Pixel coordinate grounding data

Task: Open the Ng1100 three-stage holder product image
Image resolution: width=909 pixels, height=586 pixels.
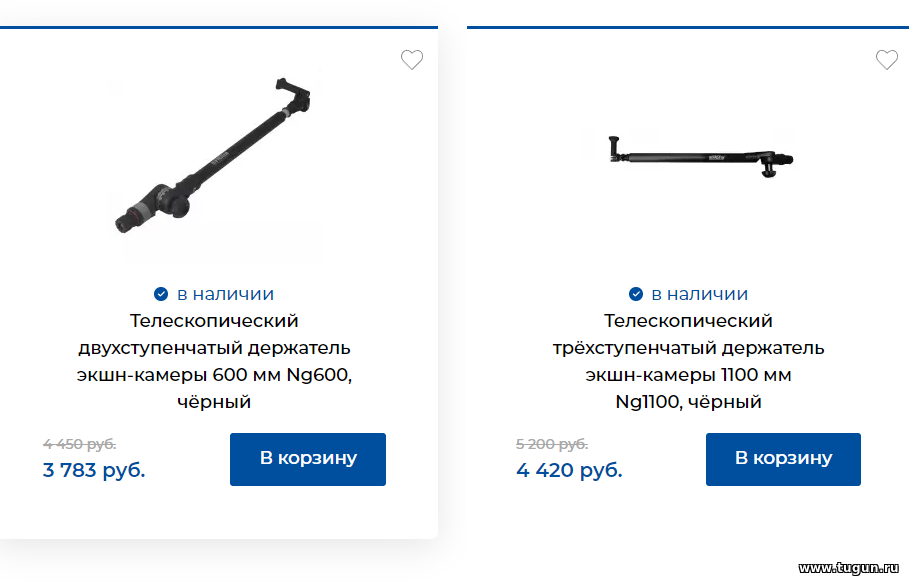Action: [700, 156]
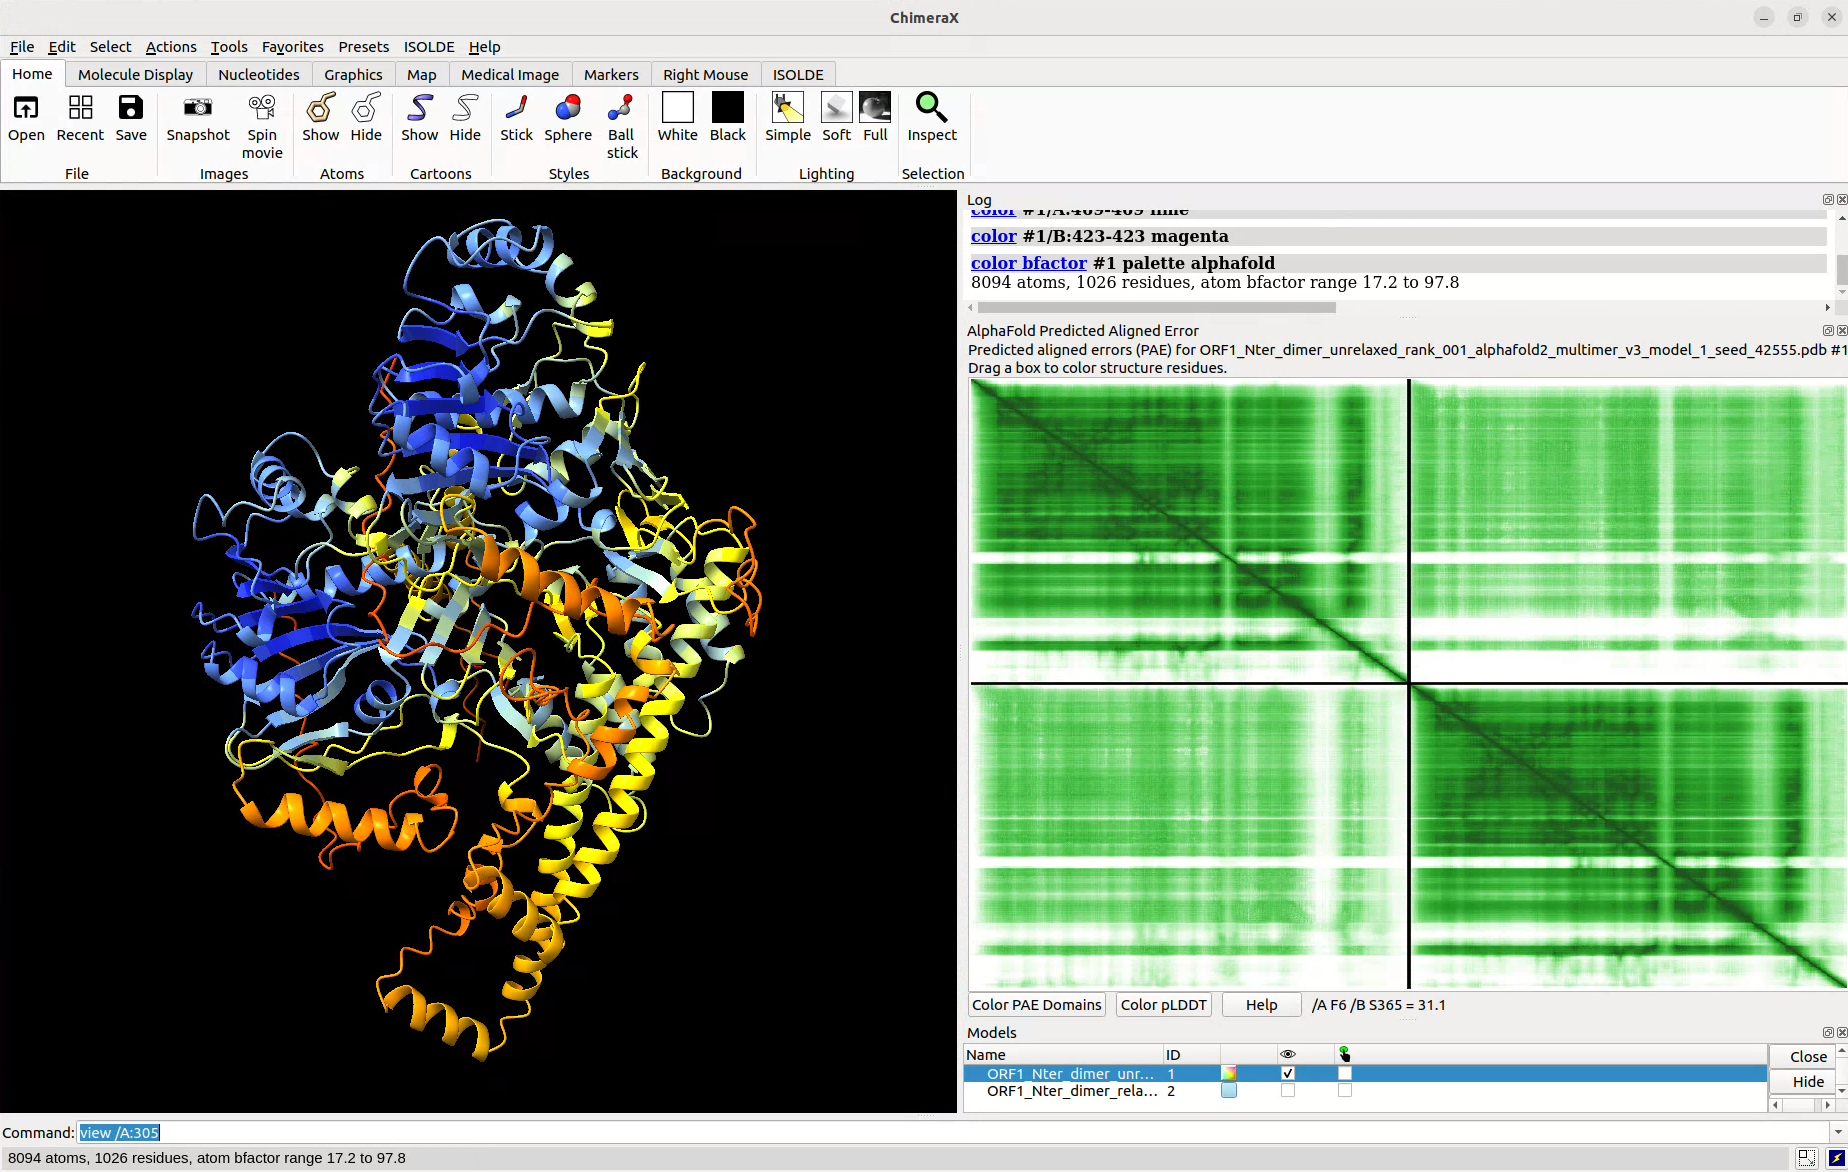The width and height of the screenshot is (1848, 1172).
Task: Click the color bfactor log link
Action: tap(1029, 263)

What this task involves »
The data above are to be repeated word for word, with any pictures left out.

Response box »
Task: Open the Ng1100 three-stage holder product image
Image resolution: width=909 pixels, height=586 pixels.
Action: [700, 156]
The width and height of the screenshot is (1848, 1172).
Task: Click the color bfactor log link
Action: tap(1029, 263)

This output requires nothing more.